§ Document extract:
>>>>>
Some people have a deep mistrust of the healthcare system and are afraid to complete any written documents for fear that appropriate care will be withheld. Nobody should be forced to complete these forms. I have a glimpse of those deep scars and understand why some choose not to put end of life issues in writing. I apologize to you if you or someone you love was wronged by our healthcare system – I always tried to provide the very best care to every one of my patients, but I know that our healthcare system is far from perfect or even altruistic in many ways.

The Caregiver Side

End of life issues affect caregivers, especially if the caregiver is a family member or close friend. Several comments in that Facebook discussion were words of affirmation for people who care for a family member who is chronically or terminally ill. Those small, seemingly insignificant caregiver acts might seem huge to the recipients of care.

I would encourage friends and other family members of those caregivers to offer specific help if possible and to provide encouraging words on a regular basis. Many caregivers struggle with burnout and extreme fatigue; many times insurance will not cover the cost of needed home care. A break for a few hours or even a heartfelt, kind word of encouragement might help tremendously.
<<<<<
§ Available data:
>>>>>
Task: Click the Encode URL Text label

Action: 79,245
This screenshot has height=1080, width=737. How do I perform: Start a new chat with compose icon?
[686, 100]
<<<<<
§ Work required:
Quote the part of the caregiving text that opens with the words containing "End of life issues affect" and closes with "recipients of care.". The data has nothing to do with the caregiving text.

§ Solved problem:
End of life issues affect caregivers, especially if the caregiver is a family member or close friend. Several comments in that Facebook discussion were words of affirmation for people who care for a family member who is chronically or terminally ill. Those small, seemingly insignificant caregiver acts might seem huge to the recipients of care.